◆ **Problem details**: Copy every line of the records below where the word "computer" occurs.

(Pixel coordinate grounding data)
━━━━━━━━━━━━━━━━━━━━━━━━━━━━━━

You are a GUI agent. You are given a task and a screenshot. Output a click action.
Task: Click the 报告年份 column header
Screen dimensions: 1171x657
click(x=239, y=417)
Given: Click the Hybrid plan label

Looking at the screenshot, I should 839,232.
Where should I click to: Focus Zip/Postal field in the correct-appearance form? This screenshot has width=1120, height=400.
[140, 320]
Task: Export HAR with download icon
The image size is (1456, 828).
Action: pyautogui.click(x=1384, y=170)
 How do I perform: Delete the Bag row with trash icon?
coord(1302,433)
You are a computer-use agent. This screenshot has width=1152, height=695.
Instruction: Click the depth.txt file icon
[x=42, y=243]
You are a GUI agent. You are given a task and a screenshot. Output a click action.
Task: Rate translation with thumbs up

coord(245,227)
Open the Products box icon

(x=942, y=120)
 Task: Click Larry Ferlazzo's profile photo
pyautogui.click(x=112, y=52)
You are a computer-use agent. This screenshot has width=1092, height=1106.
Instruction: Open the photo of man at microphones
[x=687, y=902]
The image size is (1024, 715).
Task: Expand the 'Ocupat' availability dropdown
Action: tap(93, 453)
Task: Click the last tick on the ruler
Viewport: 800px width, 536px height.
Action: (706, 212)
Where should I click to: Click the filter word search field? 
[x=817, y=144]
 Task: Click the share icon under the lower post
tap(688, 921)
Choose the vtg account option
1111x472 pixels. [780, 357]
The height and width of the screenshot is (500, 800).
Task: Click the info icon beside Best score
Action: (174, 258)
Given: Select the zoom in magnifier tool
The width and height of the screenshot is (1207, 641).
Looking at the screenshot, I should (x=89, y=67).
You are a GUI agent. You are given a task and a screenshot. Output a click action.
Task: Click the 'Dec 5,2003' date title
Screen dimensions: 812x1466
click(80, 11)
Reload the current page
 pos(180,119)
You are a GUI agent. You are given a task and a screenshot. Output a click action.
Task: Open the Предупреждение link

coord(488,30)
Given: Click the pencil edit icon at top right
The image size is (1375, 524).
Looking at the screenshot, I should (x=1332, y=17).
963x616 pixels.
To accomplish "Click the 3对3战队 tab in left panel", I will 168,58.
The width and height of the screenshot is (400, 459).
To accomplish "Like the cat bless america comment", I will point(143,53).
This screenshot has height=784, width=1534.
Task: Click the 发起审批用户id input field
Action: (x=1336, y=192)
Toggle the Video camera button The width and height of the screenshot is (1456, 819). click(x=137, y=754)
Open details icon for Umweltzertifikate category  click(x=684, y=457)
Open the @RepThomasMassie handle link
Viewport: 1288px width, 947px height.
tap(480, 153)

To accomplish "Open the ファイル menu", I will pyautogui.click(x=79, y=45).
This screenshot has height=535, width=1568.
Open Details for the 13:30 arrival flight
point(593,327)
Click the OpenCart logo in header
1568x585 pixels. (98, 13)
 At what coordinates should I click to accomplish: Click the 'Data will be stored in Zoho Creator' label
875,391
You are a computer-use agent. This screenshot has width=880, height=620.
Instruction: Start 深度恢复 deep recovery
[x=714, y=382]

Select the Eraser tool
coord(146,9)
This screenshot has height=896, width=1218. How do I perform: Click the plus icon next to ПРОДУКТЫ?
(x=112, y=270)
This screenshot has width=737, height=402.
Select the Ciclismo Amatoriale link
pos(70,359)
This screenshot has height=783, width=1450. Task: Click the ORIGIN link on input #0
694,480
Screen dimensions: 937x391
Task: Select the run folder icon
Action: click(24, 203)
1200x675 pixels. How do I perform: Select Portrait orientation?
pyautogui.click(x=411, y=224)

━━━━━━━━━━━━━━━━━━━━━━━━━━━━━━

◆ **Worked solution**:
You are a computer-use agent. This screenshot has width=1152, height=695.
You are a computer-use agent. This screenshot has width=1092, height=1106.
You are a computer-use agent. This screenshot has width=880, height=620.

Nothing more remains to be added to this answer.